== GIVEN TEXT ==

Docket: IMM-4973-22
Citation: 2023 FC 707
Ottawa, Ontario, May 19, 2023
PRESENT: Madam Justice Walker
BETWEEN: |
HARKIRAT SINGH BASRA |
Applicant |
And |
THE MINISTER OF IMMIGRATION, REFUGEES AND CITIZENSHIP |
Respondent |
JUDGMENT AND REASONS
[1] The Applicant is a citizen of India who fears persecution as a gay man should he return to his country of origin. He seeks judicial review of an April 13, 2022 decision of the Refugee Appeal Division (RAD) confirming the refusal of his refugee claim by the Refugee Protection Division (RPD). The RAD found that the Applicant has a viable internal flight alternative (IFA) in Mumbai and concluded that he is neither a Convention refugee nor a person in need of protection under sections 96 and 97(1) of the Immigration and Refugee Protection Act, SC 2001, c 27 (IRPA).
[2] For the reasons that follow, I find that the Applicant has not demonstrated that the RAD’s IFA analysis is unreasonable and will dismiss this application for judicial review.
I. Background
[3] The Applicant began a relationship with a male classmate, HS, in 2016. In April 2017, HS’s father, who is a police officer, caught them together and beat the Applicant with his baton. The Applicant was taken to the police station and released only after payment of a bribe. He alleges that the police took his fingerprints and forced him to sign a blank piece of paper.
[4] The Applicant continued his relationship with HS and both men were later expelled from school.
[5] Following threats from HS’s father, the Applicant went to live with his uncle. He travelled to the United States and then to Canada where he filed a refugee claim.
[6] The RPD dismissed the Applicant’s claim on December 1, 2021. The panel had some doubt as to the Applicant’s allegations but found that he is a gay man who experienced persecution in India at a time when homosexual acts were illegal. However, noting the decriminalization of same-sex acts in India in 2018, the RPD concluded that the Applicant has a viable IFA in Mumbai.
[7] The Applicant appealed the RPD’s decision to the RAD.
II. Decision under review
[8] The RAD first noted that it was guided in its decision by the Chairperson’s Guideline 9: Proceedings before the IRB Involving Sexual Orientation, Gender Identity and Expression, and Sex Characteristics (SOGIESC Guidelines).

===

**WHAT YOU WILL DO:**
1. In the court judgment, on what date did the Refugee Protection Division dismiss the Applicant's claim?
2. Write the next part of the court judgment, picking up after its last paragraph.

== SUPPLIED MATERIAL ==

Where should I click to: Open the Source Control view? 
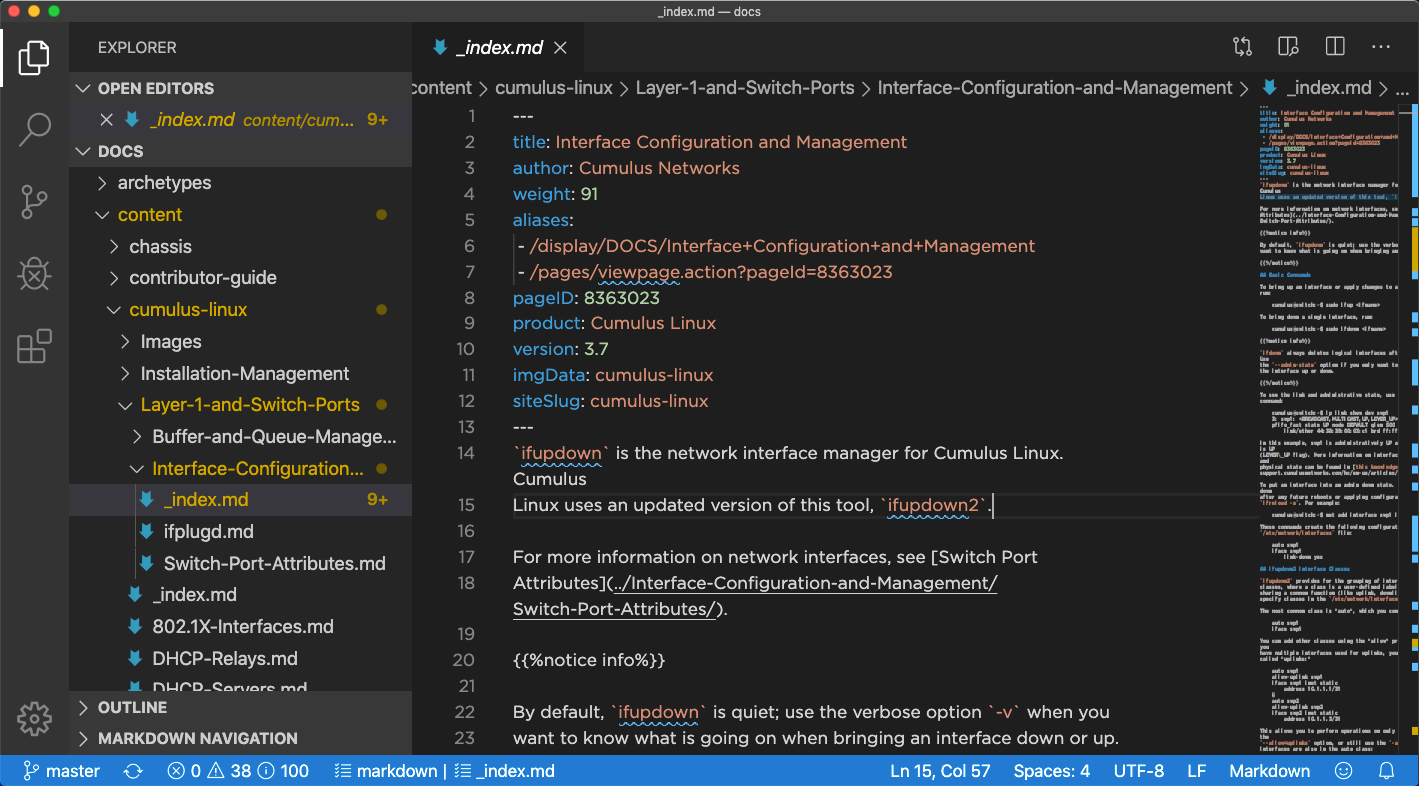click(34, 201)
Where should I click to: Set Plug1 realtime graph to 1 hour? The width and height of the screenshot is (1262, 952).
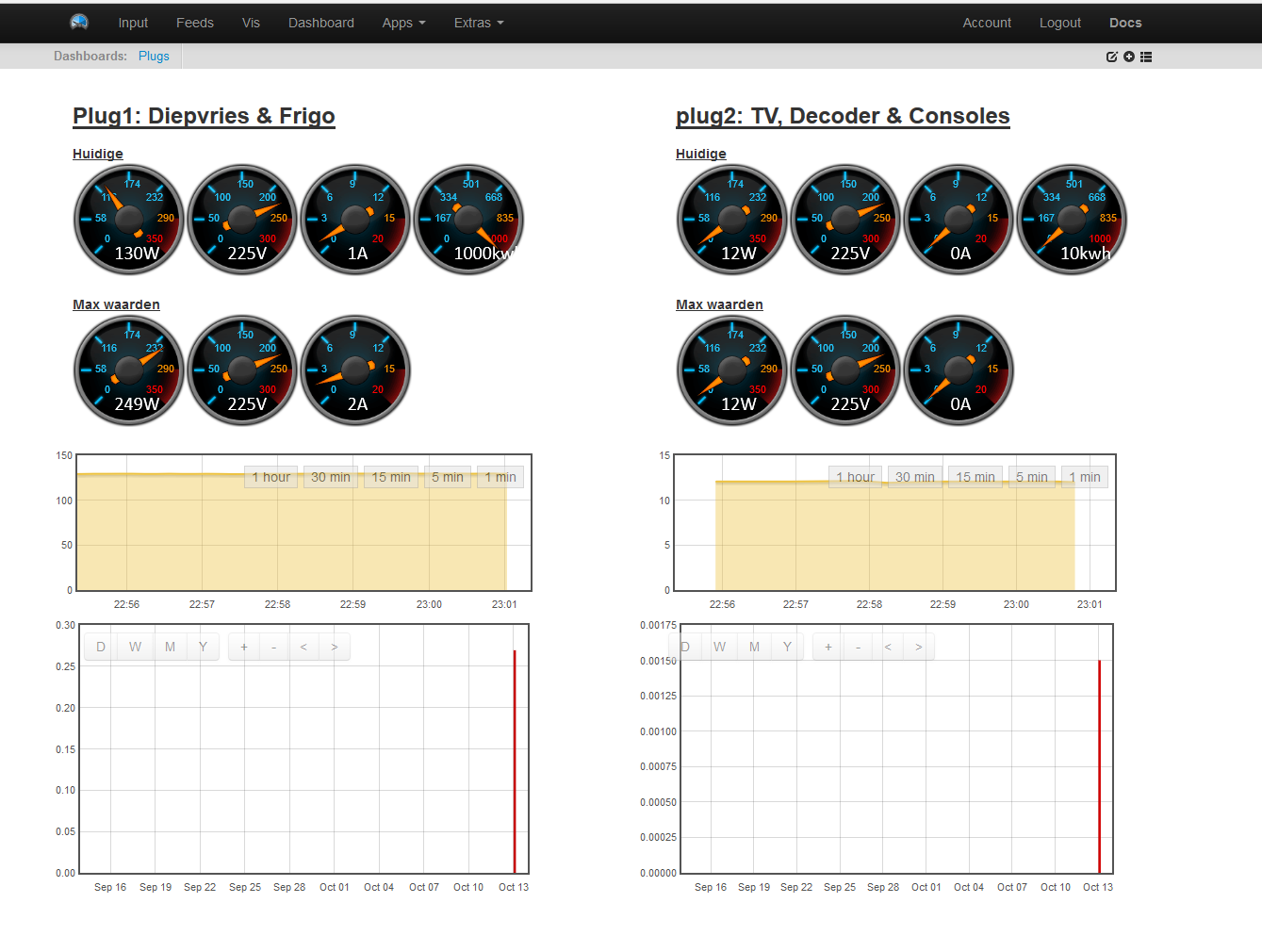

===

**TASK-BY-TASK RESULTS:**
1. December 1, 2021.

2.
[9] The Applicant stated that he would not be relying on new evidence in his appeal but included three new documents in his appeal record:
(a)A 2004 report entitled Comprehensive Discussion of the Internal Flight Option for Punjabi Sikh Survivors of Political Rape and other Forms of Institutionalized Violence (IFA Report);
(b)A 2004 letter to the Immigration and Refugee Board entitled No Safe Haven: The Myth of the Internal Flight Alternative in India for Returned Sikh Asylum Seekers (2004 Letter); and
(c)Decision of United Nations Committee Against Torture (Nirmal Singh v Canada, CAT/C/46/D/319/2007, CAT, 46th Sess, 30 May 2011).
[10] The RAD stated that the third document was admissible as jurisprudence but rejected the first two. Neither the IFA Report nor the 2004 Letter were before the RPD and the Applicant had not requested that the two documents be included as new evidence pursuant to subsection 110(4). The RAD concluded therefore that the IFA Report and the 2004 Letter were not part of the evidentiary record on appeal.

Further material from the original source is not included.